=== Listed records ===
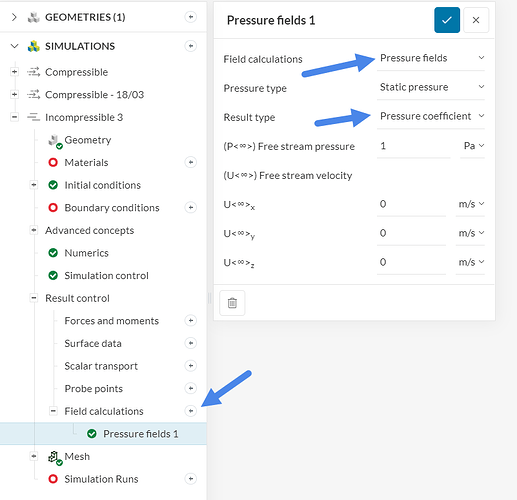
Task: Open Simulation control settings
Action: (x=106, y=276)
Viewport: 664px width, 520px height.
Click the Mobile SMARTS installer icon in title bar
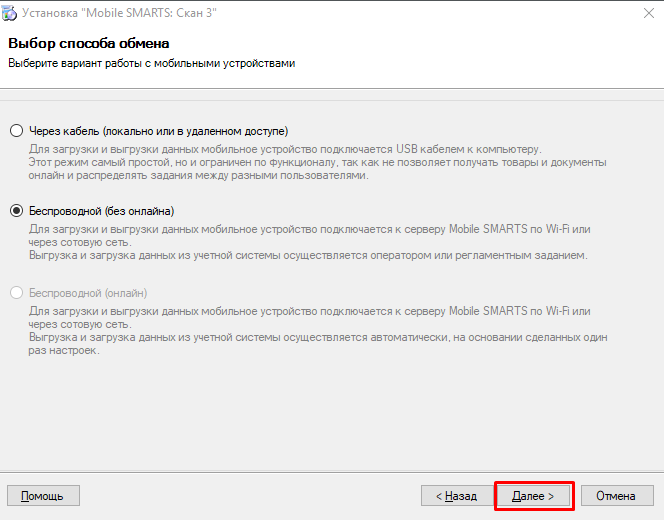coord(9,13)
===
# What you need to do
Please transcribe exactly the line containing "Viewport: 664px width, 520px height." and every later line through the end of the records above, omitting pictures.

# Answer to this exercise
Viewport: 664px width, 520px height.
Click the Mobile SMARTS installer icon in title bar
coord(9,13)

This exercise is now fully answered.